Richard Smalley, 62; Nobelist, 'Father of Nanotechnology'
Richard Smalley, the Nobel Prize-winning chemist who was the co-creator of the miniature spheres of carbon called buckyballs and who is widely considered the father of nanotechnology, died Friday at M.D. Anderson Cancer Center in Houston.
Smalley, 62, had battled leukemia for several years, said a spokesman for Rice University, where he spent virtually all of his working life.
The chemist used the fame generated by the creation of the 60-carbon spheres to campaign widely for the development of nanotechnology, which would allow scientists to produce molecule-sized working machines to accomplish a variety of previously unimaginable tasks.
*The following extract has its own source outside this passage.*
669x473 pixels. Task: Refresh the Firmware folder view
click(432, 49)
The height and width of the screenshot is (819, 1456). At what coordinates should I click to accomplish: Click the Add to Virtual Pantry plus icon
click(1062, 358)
"These little nanothings, and the technology that assembles and manipulates them -- nanotechnology -- will revolutionize our industries and our lives," he told the U.S. House of Representatives in 1999 while arguing for the creation of the National Nanotechnology Initiative to support the research.
"Rick overwhelmingly carried the day," said Caltech chemist James Heath, a former student of Smalley's. "He sat there in front of Congress with no hair, as a result of the chemotherapy, and talked about the promise of nanotechnology for cancer and other diseases and how it would pay off for his children. It was absolutely riveting."
Federal spending for the initiative amounted to more than $1 billion this fiscal year.
Added William Barnett, a former chairman of the Rice board of trustees: "I think of Rick as the father of nanotechnology in the sense that, better than anyone else, he articulated the vision of its future and how it would impact the world. And he did so in a kind of universal language which was understandable and inspiring to everyone."
Smalley's seminal work grew out of his studies in the 1970s using the then-new tunable dye lasers to analyze the structures of simple molecules. Because the analysis was very difficult with rapidly spinning molecules at room temperature, the researchers used a technique called supersonic jet expansion to cool them, slowing or stopping the rotation.
In the technique, which is a sophisticated version of the method used to cool Freon in air conditioners, a gas was allowed to expand at high speed into a near-vacuum, producing a cooling effect and slowing the molecular rotations to allow laser analysis.